Trouble-making is an art, one of which he has mastered. Armed with his weapon of a nose, he’s keenly aware of the location of every particle of food in the house. This includes scraps, wrappings, and all food-related garbage. If you think you can leave the kitchen with food in the garbage bin without returning to utter chaos, you’re wrong. The easy solution is to move the bin, so I do. But he’s resilient, he will not be denied the tasty treasures hidden within the garbage bag. He moves chairs to access bar height tables. He scales counter tops and opens cupboards. He uses the dishcloth on the oven handle to open the oven. Helping himself to whatever’s inside. Nothing is safe on any table in the house. Need to pee? You can expect to return to your snacks or beverages ravaged all over the floor. He knows he’s not supposed to do it, but it doesn’t stop him. If he had his day in court, I’m positive he’d say “I know what I did was wrong, but I don’t regret my actions.

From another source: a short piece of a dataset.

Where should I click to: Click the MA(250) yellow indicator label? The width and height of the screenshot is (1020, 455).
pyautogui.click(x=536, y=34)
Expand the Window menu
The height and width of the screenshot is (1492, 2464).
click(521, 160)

The Doritos were worth it.” His cage has been nicknamed the “Penalty Box” and he’s in there more often than not. He’s a rebel who uses his cute face as an excuse to do what he wants, and it works like a charm.
It’s not all bad though. He knows tricks, and for a nominal fee (treat) he will perform for you. Funny how a small piece of chicken can turn even the worst of bad-boys into a suck, eating out of the palm of your hand. Literally. He’s learned to bump the ball with his nose when I throw it to him, sending the ball back my way. We play catch more than fetch, admittedly he loves both.
The bark which I complained about earlier is the only security system I need. Plenty of pizza delivery people have jumped back in fear of my mighty beagle. Mostly because it sounds like a little demon is on the other side of the door. It’s always the topic of light banter while we exchange money for pizza. He’s a couch potato which I can appreciate if he could talk he would be my phone-a-friend for any television related trivia show. He kills bugs. He keeps the floors clean while I eat like a savage; a system that has maintained the bond between human and canine for generations. He sleeps in with the best of them. Not the early morning “let me out” type because ain’t nobody got time for that.
I go the extra mile to keep him out of trouble by keeping the garbage bin out of reach and trying my best to keep tabletops clear of any treats he may like. It seems my little beagle has me trained just as much as I’ve trained him. Our relationship has become more of a give-and-take versus the dictatorship of his early days. Ruling with an iron fist wasn’t advantageous for either of us. I demanded respect but never earned it. Sometimes being a leader means recognizing the faults within yourself. For me, I simply couldn’t keep calm. I would completely spazz-out whenever he would do something wrong, it’s no wonder why he would tune me out. After addressing my own issues it became easier to help him with his.
Now, in 2019 my beagle is basically a house cat. He still prances around occasionally showing off his latest toy. The trouble-making has been reduced to a minimum but he still has his moments. His white beard indicates he’s slowing down and I’m excited for that, but it’s bitter-sweet. I’m confident he has a few more antics up his sleeve. My Simon is no quitter.